Jessie Gruman is president of the Center for the Advancement of Health.
Trust is the glue that holds an open, democratic society together. A successful democracy depends on our confidence that professionals and institutions are competent, that both private institutions and government at all levels operate within the bounds of the laws, that an independent judiciary enforces those laws, and that a free press shines a light on any of these guarantors when they fall short.
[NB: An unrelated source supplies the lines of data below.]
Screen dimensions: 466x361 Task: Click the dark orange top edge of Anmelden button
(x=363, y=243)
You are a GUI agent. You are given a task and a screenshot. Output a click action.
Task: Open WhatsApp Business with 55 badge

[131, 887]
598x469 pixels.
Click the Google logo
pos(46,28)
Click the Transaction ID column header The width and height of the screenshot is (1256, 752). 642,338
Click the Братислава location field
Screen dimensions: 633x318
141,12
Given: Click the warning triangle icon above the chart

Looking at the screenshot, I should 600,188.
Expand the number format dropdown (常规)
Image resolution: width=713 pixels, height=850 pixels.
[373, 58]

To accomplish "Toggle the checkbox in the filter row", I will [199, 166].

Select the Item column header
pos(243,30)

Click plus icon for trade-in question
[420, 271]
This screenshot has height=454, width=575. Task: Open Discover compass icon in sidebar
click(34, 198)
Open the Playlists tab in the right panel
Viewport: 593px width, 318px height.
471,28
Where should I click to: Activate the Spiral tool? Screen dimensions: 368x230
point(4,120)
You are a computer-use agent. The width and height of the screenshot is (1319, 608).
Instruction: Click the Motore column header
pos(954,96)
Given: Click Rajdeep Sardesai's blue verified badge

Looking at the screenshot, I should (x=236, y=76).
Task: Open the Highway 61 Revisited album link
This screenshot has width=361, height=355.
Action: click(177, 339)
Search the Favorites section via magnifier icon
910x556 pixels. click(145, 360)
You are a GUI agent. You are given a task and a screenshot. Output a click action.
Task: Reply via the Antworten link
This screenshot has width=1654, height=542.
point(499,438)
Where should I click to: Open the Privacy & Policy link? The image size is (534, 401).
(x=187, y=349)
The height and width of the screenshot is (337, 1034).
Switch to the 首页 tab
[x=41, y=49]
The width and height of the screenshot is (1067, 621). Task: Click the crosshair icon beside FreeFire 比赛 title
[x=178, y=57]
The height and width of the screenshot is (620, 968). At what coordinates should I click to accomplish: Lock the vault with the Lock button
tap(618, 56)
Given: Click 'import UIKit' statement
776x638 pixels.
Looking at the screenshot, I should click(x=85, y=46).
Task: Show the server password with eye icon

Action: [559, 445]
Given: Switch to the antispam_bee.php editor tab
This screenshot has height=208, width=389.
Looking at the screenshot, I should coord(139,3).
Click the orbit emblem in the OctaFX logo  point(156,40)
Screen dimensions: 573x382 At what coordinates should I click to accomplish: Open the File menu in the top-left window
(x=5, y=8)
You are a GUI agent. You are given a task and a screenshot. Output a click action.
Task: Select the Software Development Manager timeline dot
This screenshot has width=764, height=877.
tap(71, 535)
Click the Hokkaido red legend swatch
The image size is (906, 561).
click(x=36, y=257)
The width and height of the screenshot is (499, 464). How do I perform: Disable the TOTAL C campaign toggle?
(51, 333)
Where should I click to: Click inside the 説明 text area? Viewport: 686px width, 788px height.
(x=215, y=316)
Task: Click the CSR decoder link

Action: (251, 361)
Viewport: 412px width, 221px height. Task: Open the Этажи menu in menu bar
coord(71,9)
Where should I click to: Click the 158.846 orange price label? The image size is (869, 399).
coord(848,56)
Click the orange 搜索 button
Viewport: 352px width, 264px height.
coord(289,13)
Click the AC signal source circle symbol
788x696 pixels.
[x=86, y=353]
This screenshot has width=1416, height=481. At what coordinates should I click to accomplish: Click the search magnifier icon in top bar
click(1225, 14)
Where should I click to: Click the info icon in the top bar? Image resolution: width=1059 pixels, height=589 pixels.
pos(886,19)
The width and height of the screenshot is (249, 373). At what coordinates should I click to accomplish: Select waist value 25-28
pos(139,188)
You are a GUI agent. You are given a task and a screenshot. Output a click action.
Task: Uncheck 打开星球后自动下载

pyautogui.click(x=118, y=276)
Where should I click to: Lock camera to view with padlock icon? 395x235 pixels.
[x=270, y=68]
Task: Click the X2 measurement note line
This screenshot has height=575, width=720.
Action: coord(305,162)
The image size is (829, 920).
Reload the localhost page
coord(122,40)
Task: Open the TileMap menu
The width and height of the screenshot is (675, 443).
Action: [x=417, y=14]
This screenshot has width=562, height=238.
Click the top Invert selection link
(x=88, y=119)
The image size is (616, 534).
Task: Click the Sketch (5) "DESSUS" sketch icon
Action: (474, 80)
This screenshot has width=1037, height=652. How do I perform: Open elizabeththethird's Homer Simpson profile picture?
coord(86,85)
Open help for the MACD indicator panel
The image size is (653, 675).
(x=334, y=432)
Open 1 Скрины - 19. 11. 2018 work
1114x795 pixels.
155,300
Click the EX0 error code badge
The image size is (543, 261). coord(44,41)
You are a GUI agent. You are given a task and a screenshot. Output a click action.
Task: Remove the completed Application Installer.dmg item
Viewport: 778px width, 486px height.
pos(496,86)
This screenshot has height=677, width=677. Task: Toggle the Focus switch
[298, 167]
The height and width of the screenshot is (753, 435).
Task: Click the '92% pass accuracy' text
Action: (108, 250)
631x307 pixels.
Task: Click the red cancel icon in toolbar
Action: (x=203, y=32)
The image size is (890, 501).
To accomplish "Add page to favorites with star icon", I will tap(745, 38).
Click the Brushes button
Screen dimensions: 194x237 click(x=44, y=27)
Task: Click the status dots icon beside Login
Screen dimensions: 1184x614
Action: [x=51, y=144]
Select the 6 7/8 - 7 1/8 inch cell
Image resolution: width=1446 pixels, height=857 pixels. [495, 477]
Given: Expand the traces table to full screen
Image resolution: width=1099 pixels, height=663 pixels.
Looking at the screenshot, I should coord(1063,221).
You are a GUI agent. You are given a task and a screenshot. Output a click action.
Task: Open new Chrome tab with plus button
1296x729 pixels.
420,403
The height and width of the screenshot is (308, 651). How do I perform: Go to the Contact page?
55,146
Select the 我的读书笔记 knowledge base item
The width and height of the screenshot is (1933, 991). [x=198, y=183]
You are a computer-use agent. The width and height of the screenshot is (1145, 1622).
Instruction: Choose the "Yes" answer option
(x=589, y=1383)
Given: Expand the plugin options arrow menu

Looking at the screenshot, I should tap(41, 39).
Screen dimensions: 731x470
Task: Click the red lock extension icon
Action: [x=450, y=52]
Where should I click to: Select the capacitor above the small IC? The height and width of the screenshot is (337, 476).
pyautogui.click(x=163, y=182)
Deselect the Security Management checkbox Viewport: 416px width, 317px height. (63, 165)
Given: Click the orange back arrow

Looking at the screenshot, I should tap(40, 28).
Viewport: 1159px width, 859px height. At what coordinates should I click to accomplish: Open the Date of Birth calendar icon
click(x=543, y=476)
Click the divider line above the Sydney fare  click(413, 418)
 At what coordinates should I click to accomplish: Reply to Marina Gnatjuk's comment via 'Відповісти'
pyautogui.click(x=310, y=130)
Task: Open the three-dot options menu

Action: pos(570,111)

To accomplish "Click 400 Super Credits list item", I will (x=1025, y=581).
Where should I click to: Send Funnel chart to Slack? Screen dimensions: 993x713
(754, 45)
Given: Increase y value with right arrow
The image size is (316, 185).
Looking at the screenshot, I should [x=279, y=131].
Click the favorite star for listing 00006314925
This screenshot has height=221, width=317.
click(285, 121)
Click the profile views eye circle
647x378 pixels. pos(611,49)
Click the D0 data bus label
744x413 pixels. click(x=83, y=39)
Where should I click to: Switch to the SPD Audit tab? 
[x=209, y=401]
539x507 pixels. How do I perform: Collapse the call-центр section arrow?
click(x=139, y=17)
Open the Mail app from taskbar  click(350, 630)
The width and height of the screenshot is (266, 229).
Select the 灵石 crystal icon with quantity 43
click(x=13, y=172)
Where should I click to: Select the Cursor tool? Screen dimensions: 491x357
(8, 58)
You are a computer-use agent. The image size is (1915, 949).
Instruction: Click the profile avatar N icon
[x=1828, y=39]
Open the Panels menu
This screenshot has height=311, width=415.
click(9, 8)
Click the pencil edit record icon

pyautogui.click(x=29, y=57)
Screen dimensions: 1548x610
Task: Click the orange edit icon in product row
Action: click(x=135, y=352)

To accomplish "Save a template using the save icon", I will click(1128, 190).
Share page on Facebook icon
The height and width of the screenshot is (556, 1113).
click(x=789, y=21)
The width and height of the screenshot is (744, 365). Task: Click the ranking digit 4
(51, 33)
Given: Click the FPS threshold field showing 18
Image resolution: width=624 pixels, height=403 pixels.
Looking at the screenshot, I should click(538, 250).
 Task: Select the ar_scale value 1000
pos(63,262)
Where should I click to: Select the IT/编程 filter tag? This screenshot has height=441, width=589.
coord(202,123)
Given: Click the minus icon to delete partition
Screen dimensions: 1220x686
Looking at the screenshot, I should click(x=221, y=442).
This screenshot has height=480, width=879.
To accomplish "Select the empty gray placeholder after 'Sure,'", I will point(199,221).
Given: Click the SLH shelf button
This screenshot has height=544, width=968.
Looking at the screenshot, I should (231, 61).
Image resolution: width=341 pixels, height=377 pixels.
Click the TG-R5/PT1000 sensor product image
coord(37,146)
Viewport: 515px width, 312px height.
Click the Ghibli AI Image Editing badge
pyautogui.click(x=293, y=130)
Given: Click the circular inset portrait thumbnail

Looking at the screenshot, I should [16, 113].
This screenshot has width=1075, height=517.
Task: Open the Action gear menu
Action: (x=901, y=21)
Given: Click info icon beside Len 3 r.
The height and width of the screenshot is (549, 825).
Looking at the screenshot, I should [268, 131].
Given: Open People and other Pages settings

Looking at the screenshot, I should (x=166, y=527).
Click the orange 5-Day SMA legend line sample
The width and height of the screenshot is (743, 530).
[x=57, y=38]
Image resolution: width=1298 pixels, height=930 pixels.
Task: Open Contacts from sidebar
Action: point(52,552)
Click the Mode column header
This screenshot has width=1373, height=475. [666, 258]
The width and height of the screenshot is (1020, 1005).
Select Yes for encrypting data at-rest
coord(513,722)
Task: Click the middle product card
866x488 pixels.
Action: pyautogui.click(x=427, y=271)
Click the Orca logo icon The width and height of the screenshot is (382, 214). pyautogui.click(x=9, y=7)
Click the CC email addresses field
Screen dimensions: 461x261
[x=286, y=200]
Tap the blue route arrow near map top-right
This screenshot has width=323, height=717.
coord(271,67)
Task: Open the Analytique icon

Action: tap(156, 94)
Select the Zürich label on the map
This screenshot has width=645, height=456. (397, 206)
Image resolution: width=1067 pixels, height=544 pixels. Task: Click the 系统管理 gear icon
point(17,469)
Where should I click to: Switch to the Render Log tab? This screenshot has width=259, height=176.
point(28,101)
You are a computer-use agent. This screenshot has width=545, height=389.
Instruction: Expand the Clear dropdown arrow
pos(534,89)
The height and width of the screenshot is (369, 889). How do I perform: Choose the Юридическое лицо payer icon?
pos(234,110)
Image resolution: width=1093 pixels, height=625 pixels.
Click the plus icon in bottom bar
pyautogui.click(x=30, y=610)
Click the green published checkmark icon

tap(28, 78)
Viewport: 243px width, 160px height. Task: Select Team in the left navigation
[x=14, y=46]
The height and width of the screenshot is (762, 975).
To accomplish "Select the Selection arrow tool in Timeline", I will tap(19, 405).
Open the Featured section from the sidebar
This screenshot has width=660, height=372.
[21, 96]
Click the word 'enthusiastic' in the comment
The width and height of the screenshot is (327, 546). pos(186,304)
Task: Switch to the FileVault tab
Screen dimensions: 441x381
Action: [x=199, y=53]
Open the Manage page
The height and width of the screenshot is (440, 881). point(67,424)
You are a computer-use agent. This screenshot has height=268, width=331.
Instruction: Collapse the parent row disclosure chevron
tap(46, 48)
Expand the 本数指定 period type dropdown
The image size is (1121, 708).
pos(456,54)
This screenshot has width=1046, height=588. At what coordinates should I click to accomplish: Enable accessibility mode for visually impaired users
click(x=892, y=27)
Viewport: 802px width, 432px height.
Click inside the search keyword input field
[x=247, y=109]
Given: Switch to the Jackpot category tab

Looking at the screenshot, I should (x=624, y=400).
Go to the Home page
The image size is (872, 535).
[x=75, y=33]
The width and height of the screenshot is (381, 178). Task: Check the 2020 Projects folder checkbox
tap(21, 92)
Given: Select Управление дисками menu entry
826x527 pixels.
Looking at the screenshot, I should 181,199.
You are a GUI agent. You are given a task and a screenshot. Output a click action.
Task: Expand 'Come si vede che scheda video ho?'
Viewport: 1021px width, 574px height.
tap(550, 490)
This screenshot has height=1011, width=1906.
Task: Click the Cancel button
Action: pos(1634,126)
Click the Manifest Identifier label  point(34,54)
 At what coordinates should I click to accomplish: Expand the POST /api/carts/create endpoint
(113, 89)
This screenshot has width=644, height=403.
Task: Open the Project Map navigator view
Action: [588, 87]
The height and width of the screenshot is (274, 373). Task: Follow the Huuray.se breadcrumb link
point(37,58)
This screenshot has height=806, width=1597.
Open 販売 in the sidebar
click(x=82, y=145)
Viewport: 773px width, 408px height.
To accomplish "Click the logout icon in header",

And so, of course, trust has always been central to healthcare. We must trust doctors and hospitals if we are to benefit from the care they offer. Without trust, who would allow a surgeon to cut open his chest and fiddle with his heart? Without trust, who would take noxious medicines or suffer radiation burns to cure a disease whose symptoms she cannot detect? We patients don't know how these things work, but we are willing to place our lives in the hands of those who say they do and have licenses affirming it.
Unfortunately our trust in healthcare is also eroding.
Why? Advances in information technology make increasingly transparent our idealized vision of healthcare. For example, new evidence about what treatments work has led to documentation of how infrequently they are delivered appropriately. The ability of researchers to examine the data underlying new and competing claims also allows us to view flawed findings and scientists' conflicts of interest. Reports rating the quality of care offered by different hospitals, health plans, and physicians provide statistics to inform our choices but vary widely in reliability and relevance. Combine these with an active press, a 24-hour news cycle, the proliferation of watchdog groups, and commercial interests that manipulate scientific claims to support their aims. The result is a media environment infused with messages that tell us that our every action increases our health risks, that science is uncertain, and that healthcare professionals and institutions are not living up to their obligations.
This loss of trust is deeply disruptive. It leads us to devalue professional opinions of our doctors, nurses, and pharmacists and become skeptical about their recommendations. We begin to regard all information as equal; scientific claims bear the same weight as commercial claims and are regarded with suspicion or naive enthusiasm, depending on what suits our fancy. We can no longer sort the wheat from the chaff.
"But this is reality," one may say. "Doesn't such evidence point to the need for all of us to act as vigilant consumers of information and services? The responsibility is ours: we have to be careful; we have to become experts; we have to question everything."
Indeed, this new transparency reveals a more realistic picture of what is now required for each of us to benefit from healthcare. The lengthening of Americans' lifespan and improvement in quality of life made possible by impressive advances in scientific knowledge and technology can be realized only if we make informed decisions about our healthcare, modify lifelong habits, and manage complicated medical regimens—often while ill. We must learn how to test what we're told and when to challenge our care. Thus, the new transparency imposes new obligations on us as patients while at the same time making it more difficult to satisfy these obligations.
Such demands represent a radical change from the passive patient role that has been characteristic of Americans' traditional approach to healthcare. Acquiring the knowledge, skills, and motivation and finding the time to become effectively involved in our care is not simply a matter of picking the right information off one of the 1.3 billion health-related sites now online. It requires broad recognition of our role in the success of care and a commitment on our part and the part of all those with a role in healthcare to ensure that all who seek care have the opportunity to participate in it effectively.
In the meantime, however, many of us have become uncertain whether our doctors know enough to ease our suffering, whether the medications they prescribe will hurt us or heal us, or if our hospital is a safe place to be cared for when we are ill. And we aren't sure where to find reliable counsel on these questions. Over time we will adapt to this new reality: we will forge a more accurate understanding of what healthcare can do and what we must do. And with this knowledge, we will recover our trust, but that trust will necessarily be more measured, tempered by the newly visible promises, limitations, and demands of American healthcare in the 21st century.